Semer de fleurs la vie, et de nul trait blessé,
Fut toujours le destin du moine déchaussé.


« Vraiment, dit le Noir-Fainéant, tu as fort bien chanté, parfaitement bien, et à l’honneur de ton ordre. Mais, à propos du diable, dites-moi, révérend père, ne craignez-vous pas qu’il ne vienne un jour vous rendre visite, au milieu d’un de vos passe-temps non canoniques ?

— Non canoniques ! répliqua le solitaire. Mais je méprise cette injuste accusation, et je la mets sous mes pieds. Je remplis bien et dûment les devoirs de mon état ; je dis deux messes par jour, matines, primes, tierces, sextes, nones, vêpres, complies ; je récite du soir au matin des Ave, des Credo, des Pater.

— Excepté pendant le clair de lune, dans la saison du gibier.

Exceptis excipiendis, excepté les cas à excepter ; telle est la réponse que notre vieil abbé m’a dit qu’il fallait faire lorsque d’impertinents laïques me demanderaient si j’accomplissais les devoirs minutieux de ma règle.

— À merveille, bon père ; mais le diable n’oublie pas de tenir l’œil ouvert sur toutes les exceptions ; tu sais qu’il rôde autour de nous comme un lion rugissant.

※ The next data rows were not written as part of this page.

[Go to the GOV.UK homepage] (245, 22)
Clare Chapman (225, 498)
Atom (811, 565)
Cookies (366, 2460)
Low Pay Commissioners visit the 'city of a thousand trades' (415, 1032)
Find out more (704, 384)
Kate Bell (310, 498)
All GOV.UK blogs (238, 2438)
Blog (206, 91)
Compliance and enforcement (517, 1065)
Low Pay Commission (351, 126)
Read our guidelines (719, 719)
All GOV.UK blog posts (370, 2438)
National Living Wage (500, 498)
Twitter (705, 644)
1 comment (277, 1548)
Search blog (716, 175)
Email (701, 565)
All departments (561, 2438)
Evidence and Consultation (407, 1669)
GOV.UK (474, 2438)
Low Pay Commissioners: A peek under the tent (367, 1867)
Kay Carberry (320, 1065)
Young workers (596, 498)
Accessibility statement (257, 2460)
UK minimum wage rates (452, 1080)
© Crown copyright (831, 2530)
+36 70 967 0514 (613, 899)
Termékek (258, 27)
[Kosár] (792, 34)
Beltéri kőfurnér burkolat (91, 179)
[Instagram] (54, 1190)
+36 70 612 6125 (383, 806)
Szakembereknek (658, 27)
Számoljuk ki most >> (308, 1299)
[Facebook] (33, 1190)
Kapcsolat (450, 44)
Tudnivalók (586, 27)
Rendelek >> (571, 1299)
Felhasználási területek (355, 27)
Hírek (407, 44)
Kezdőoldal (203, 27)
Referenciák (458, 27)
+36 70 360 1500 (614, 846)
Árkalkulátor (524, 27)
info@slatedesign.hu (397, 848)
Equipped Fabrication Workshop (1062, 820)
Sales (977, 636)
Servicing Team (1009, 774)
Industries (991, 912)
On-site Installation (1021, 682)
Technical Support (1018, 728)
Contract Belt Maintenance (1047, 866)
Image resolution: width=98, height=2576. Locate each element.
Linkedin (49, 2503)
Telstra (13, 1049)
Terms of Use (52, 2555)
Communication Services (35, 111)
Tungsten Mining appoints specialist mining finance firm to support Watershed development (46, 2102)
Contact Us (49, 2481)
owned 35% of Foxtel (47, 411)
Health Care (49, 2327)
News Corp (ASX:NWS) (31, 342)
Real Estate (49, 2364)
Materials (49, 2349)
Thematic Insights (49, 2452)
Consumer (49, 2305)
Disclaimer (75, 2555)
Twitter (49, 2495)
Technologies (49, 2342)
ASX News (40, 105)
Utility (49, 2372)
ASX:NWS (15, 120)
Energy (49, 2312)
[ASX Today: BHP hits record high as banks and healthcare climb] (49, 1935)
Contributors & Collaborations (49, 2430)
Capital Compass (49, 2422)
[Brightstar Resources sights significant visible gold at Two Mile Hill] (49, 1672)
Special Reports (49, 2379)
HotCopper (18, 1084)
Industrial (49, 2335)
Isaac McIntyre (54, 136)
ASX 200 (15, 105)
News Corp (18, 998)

— Qu’il rôde et rugisse autour de moi, s’il l’ose : un coup de la corde qui me sert de ceinture le ferait beugler aussi fort que le firent beugler les pincettes de saint Dunstan. Je n’ai jamais craint homme qui vive, et je redoute encore moins le diable et tous ses diablotins. Saint Dunstan, saint Dubric, saint Winibald, saint Winifred, saint Swibert, saint Willick, sans oublier saint Thomas de Kent et mes faibles mérites, me mettent en état de le défier, lui ; sa queue et ses cornes. Mais, pour vous initier dans un de mes secrets, mon ami, je ne m’entretiens jamais de pareilles choses qu’après matines. »

Il changea alors de conversation, et tous deux se remirent à boire, à rire et à chanter ; joyeuse récréation qui durait depuis long-temps, lorsque soudain elle fut interrompue par de grands coups que l’on frappait à la porte de l’ermitage.

Pour expliquer la cause de ce bruit, nous allons retourner auprès d’un de nos autres personnages ; car, de même que le vieil Arioste, nous ne nous piquons pas d’accompagner sans cesse ceux de notre drame, et de faire marcher de front leurs diverses aventures.



  1. Every thing should be put to ils proper use in this world, chaque chose doit être appropriée à son usage ici-bas. a. m.
  2. L’auteur anglais suppose que le refrain derry-own, qui équivaut à notre lan, la remonte non seulement à la période de l’heptarchie, mais même aux temps des druides et que c’était sur cet air que les chœurs de ces prêtres chantaient leurs hymnes lorsqu’ils allaient recueillir le gui et le consacrer solennellement sur leurs autels de pierre. a. m.